How to Find the Right Cloud Solution for Small Healthcare Organizations

Weighing the Options: Public, Private, Hybrid and Multicloud

The public cloud offers flexibility and scalability when it comes to increasing computing power or hosting applications and data, with significantly less investment necessary than an on-premises data center. Contracting with a cloud service provider also offers physical security for computing and storage infrastructure, along with certain identity and access management features such as multifactor authentication, role-based access control and single sign-on. (Availability of these features will vary depending on the organization’s contract with the CSP.)

But organizations are largely on their own when it comes to ensuring HIPAA compliance and HITRUST certification in the public cloud. They also need to be mindful of tiered pricing models in CSP contracts, which can lead to unexpected cost increases. Finally, they need to consider what to host on the public cloud before moving ahead.

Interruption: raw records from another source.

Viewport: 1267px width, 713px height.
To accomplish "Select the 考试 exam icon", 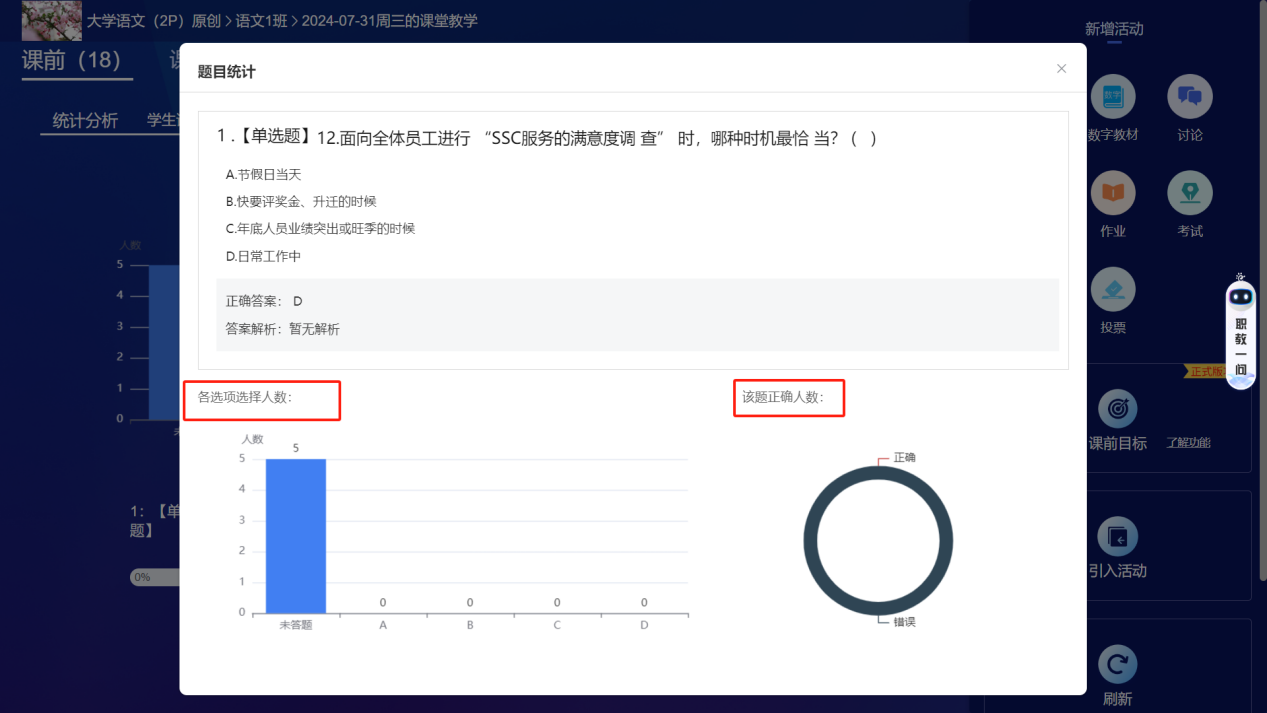I will [x=1189, y=193].
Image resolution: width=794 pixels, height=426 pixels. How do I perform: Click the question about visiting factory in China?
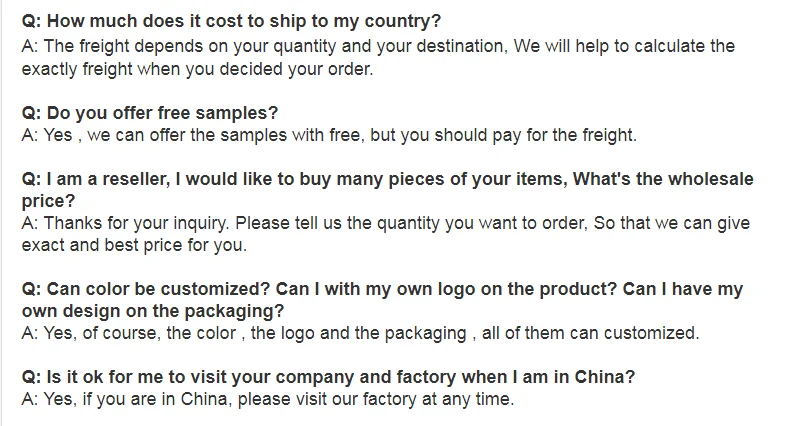pos(328,378)
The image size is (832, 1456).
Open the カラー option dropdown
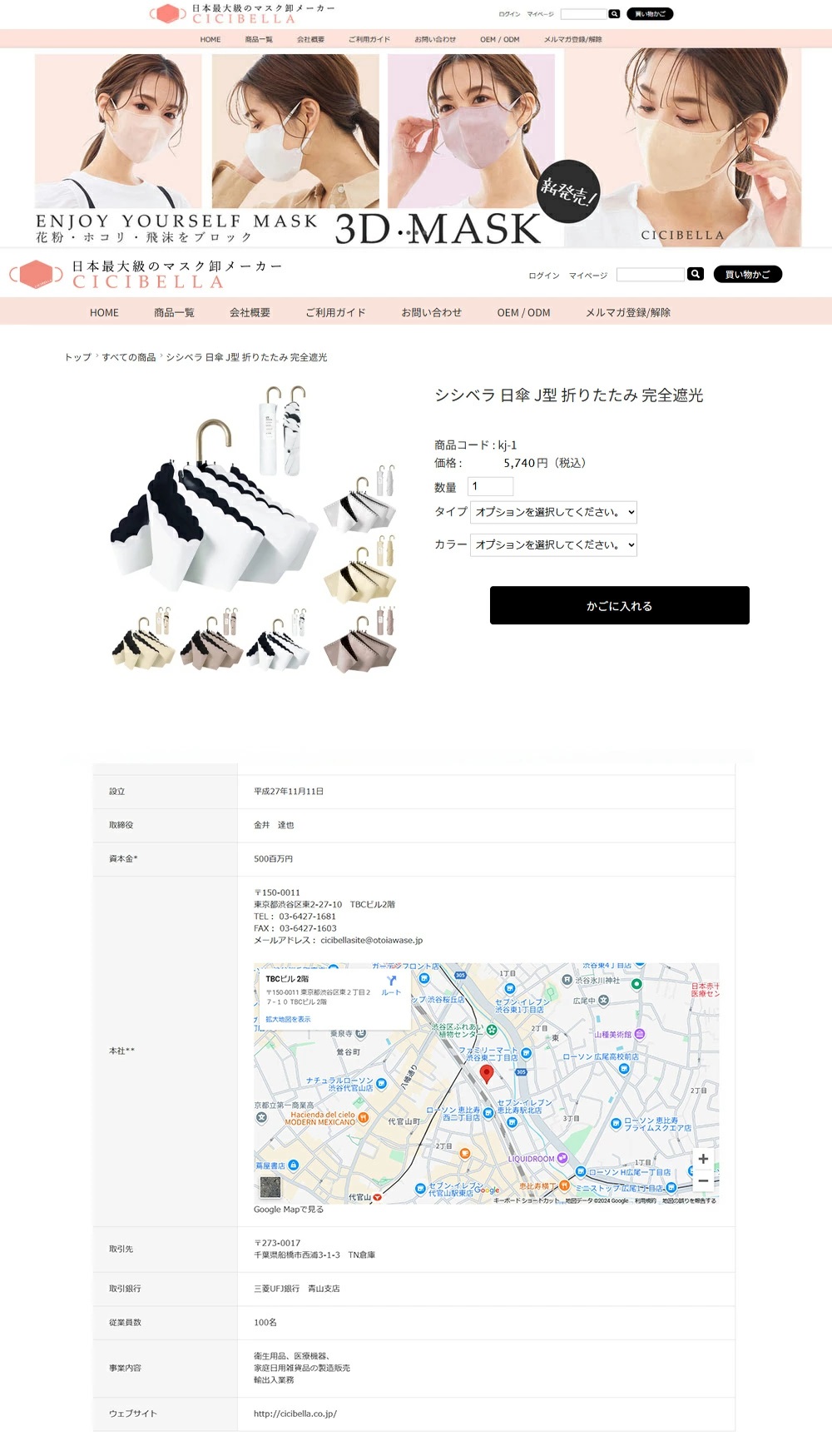[x=553, y=545]

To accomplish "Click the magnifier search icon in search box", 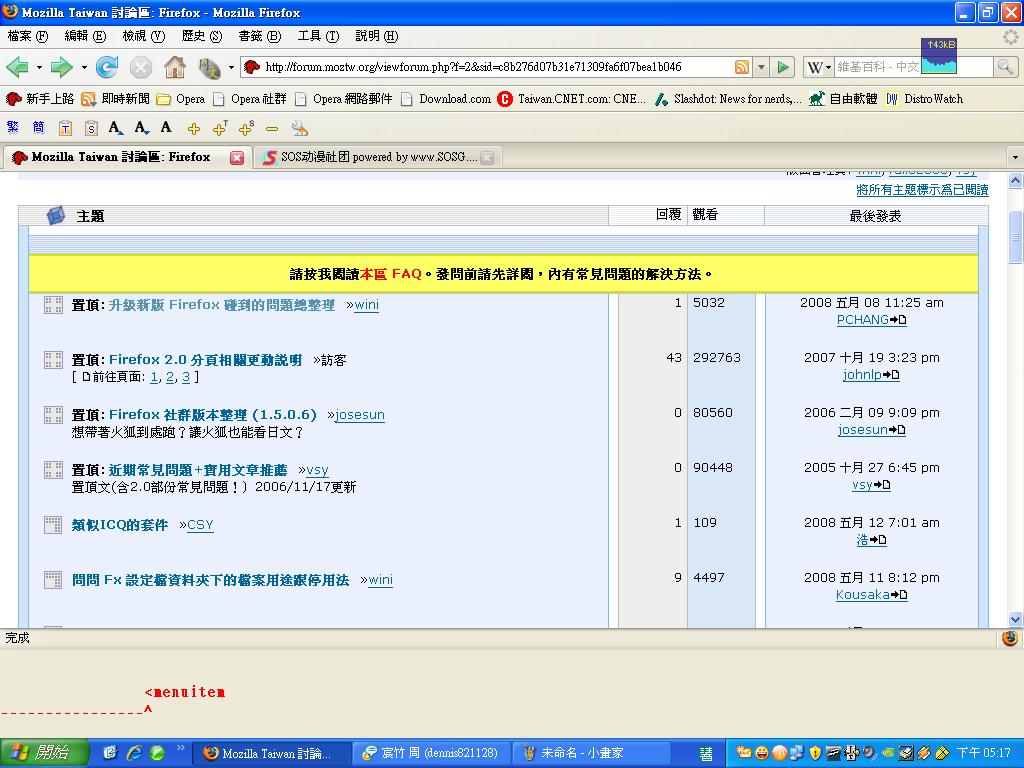I will 1005,67.
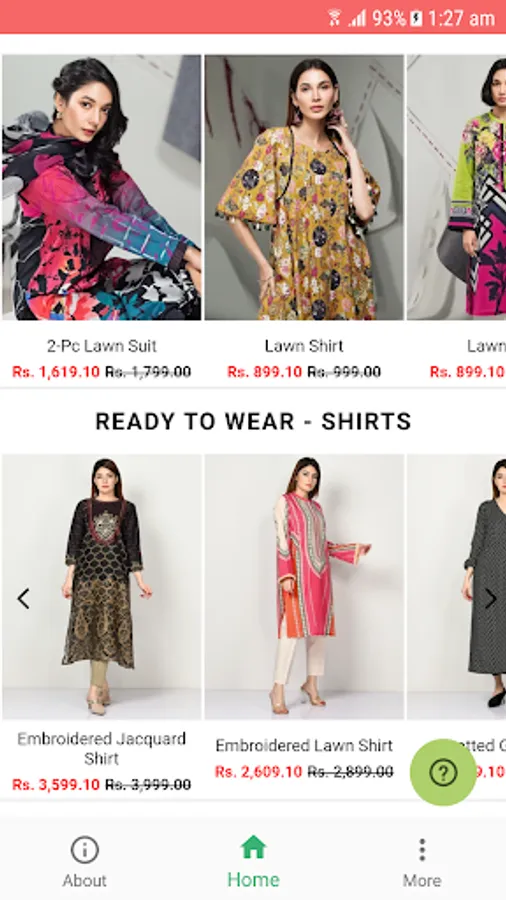Tap the Rs. 2,609.10 sale price
This screenshot has height=900, width=506.
point(258,772)
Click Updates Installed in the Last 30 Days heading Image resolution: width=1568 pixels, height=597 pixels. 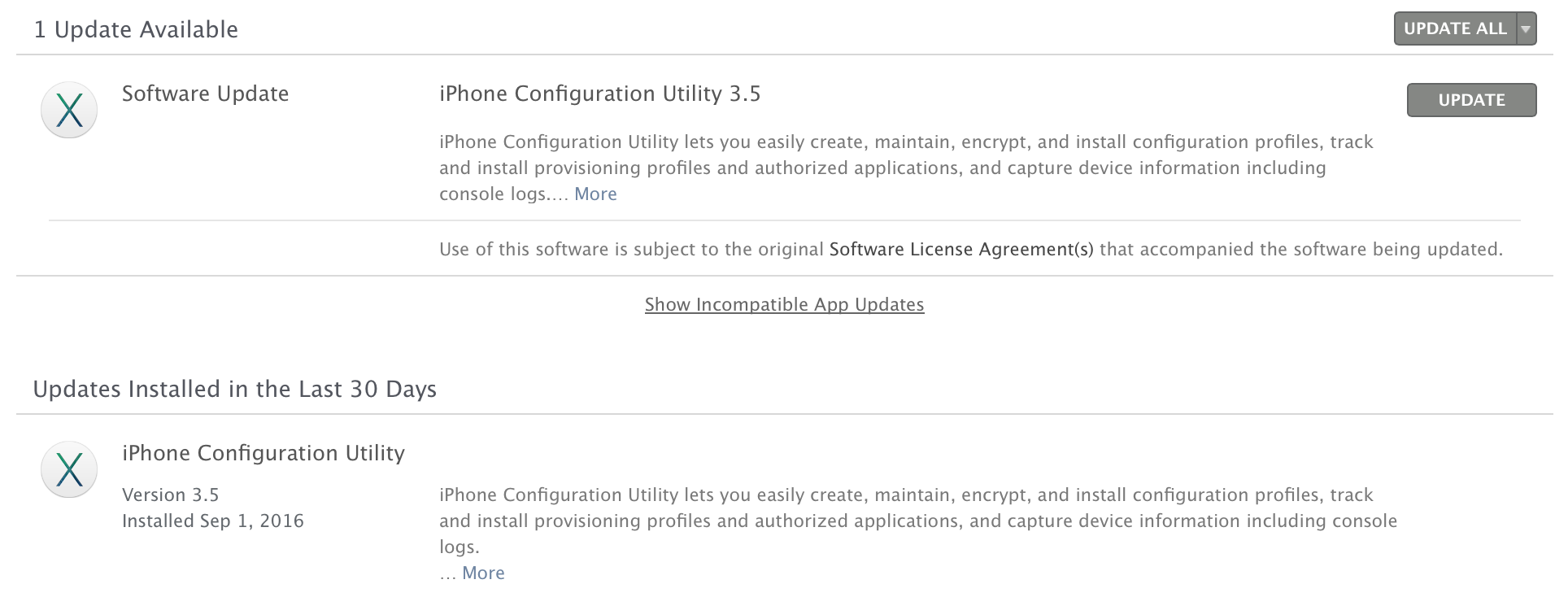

Private cloud combines the scalability of public cloud services with the security available from on-premises infrastructure. Whether organizations host a private cloud onsite, offsite or with a CSP, they maintain far more control over their hardware and software than in a public cloud environment. This control can include (but is not limited to) security and access policies, infrastructure customization and regulatory compliance.

The primary trade-off with private cloud is cost, as it requires infrastructure investments that are not needed for the public cloud. Private cloud architecture can also require the use of technology such as virtual machines or containers in which to run cloud services, as well as cloud management software to control infrastructure. This can improve flexibility and efficiency, but it requires specialized expertise that small or rural organizations may struggle to find.

The hybrid cloud model allows organizations to use both public and private cloud services where they make the most sense. Typically, databases and applications with protected health information and other sensitive information will remain on-premises, while applications that may require additional storage or computing capacity on short notice (such as analytics) can run in the public cloud.

The hybrid cloud is popular in healthcare as a “best of both worlds” approach. However, it does require organizations to take the time to develop a hybrid cloud strategy that identifies which services will be hosted where, and how they will be managed. Organizations also need the infrastructure and technical know-how to move data and applications from the public to the private cloud without incurring significant downtime or expense. Small organizations that lack this expertise may find it difficult to address these needs.

Finally, the multicloud approach includes services from multiple public and/or private cloud vendors. This model reduces an organization’s reliance on a single cloud service provider, minimizes the impact of latency by using data centers that are geographically closer, and lets organizations choose the right cloud provider for the right service — one for backup, one for testing, one for disaster recovery, and so on.

On the other hand, security and governance become more complicated with multicloud use, and clouds from competing vendors are unlikely to be interoperable. Even the act of choosing which vendor to use for which purpose — and then managing multiple contracts with CSPs — can be a complicated process. Again, organizations with limited expertise in-house may struggle to address these operational challenges.

The Power of Partnership for Cloud Deployments

Given the limitations of local resources, smaller IT budgets and talent recruitment, rural hospitals and health systems would be wise to consider what an outside partner could do for them.

For example, the add-ons available from public CSPs for cloud security and management are likely to provide a level of protection that smaller organizations could not achieve on their own. Using the cloud also helps organizations get out of the data center business, lowering the cost of running and maintaining applications while freeing up physical space onsite for revenue-generating activities.

If that’s not enough, working with a remote managed services partner can help a rural organization offload some cloud security and management responsibilities. This will let the onsite IT team focus on supporting the needs of patient care and hospital operations — areas where they have unique expertise that others cannot match.

Another option for small, rural healthcare organizations is to tap government programs that can facilitate connections to the cloud. One example is the Iowa Communications Network. In addition to providing a fiber optic network connection for healthcare (along with education, government and public safety) it offers access to several public cloud services, firewall protection, distributed denial of service mitigation and redundancy.

“We want to give everyone the ability to connect to the cloud. We want smaller organizations to have the same opportunities as everybody else,” says Scott Pappan, ICN’s CTO. “Our goal as an organization is to make a shared computing infrastructure available. That way, everyone in rural Iowa wins.”